Table 3 Pharmacokinetic data evaluation of DOM and ITP after oral administration of a fixed-dose combination tablet (50 mg ITP/20 mg DOM)
Full size table

Comparison with other methods

Major analytical features of the current method were compared with some of the superior techniques for the extraction and determination DOM and ITP (Table 4). This comparison exhibits several notable advantages of the method including low LODs, wide dynamic linearity ranges, comparable RSDs and reasonable recoveries of target drugs. Many reported methods in literature have been designed for quantification of only one drug and the lack of simultaneous determination capability could be considered as negative point of these methods.
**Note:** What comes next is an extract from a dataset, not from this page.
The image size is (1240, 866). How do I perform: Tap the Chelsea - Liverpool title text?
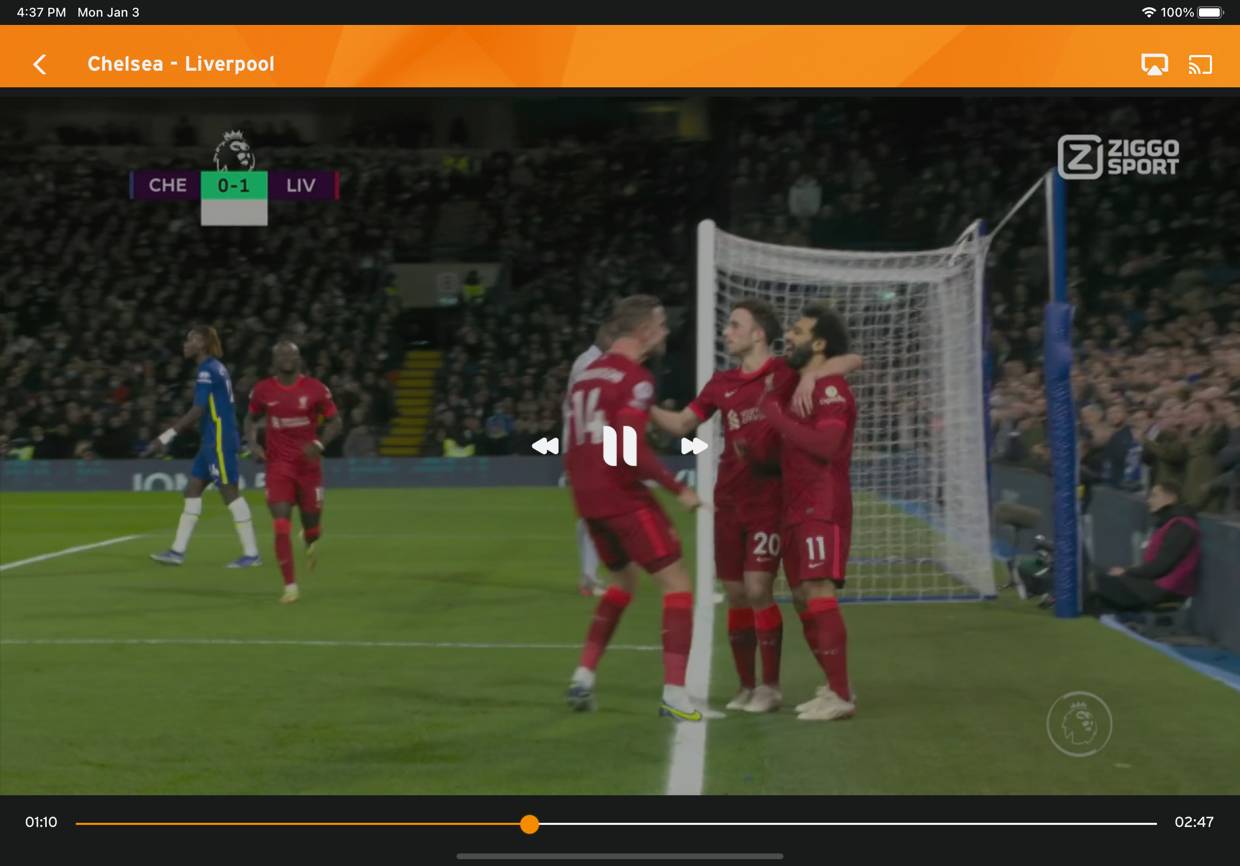[x=181, y=64]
Furthermore, it is notable that the fabricated hybrid material benefited from not only proper extraction capacity of GO, but also noteworthy extraction characteristics of MOF and PTy, which resulted higher sensitivity, acceptable reusability of sorbent, short extraction time and successful interferences removal.
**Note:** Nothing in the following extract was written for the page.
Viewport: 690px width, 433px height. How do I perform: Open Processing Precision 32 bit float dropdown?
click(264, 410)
Table 4 Comparison of MD-µ-SPE-HPLC–UV with other reported methods in literature for quantitation of different prokinetic drugs in human plasma
Full size table

Conclusion

In this study, a promising hybrid material based on GO/MOF-74/Fe3O4/PTy was successfully fabricated and applied as a new and effective sorbent for MD-µ-SPE. Surface modification of GO nanosheets with MOF-74, PTy and iron oxide particles merged all unique properties of these materials which results noteworthy improvements in π-stacking length, diffusion routes, aromatic–aromatic interactions and pore volume. Furthermore, the newly designed nanosorbent revealed some other significant merits including simple magnetic separation without any special tools, appreciable reusability (at least 15 cycles) and good enrichment factors (EF). After evaluation of the extraction conditions, MD-µ-SPE was followed with HPLC–UV for simultaneous quantification of DOM and ITP, as prokinetic drugs, in human plasma. Notable accuracies and precisions were obtained through pharmacokinetic analyses and recovery experiments while the sample matrices had no considerable interferences with the performance of GO/MOF-74/Fe3O4/PTy. The advantages show that this technique has remarkable potential in trace screening of drugs in complex matrices and it is a good alternative for toxicodynamic and bioequivalence studies.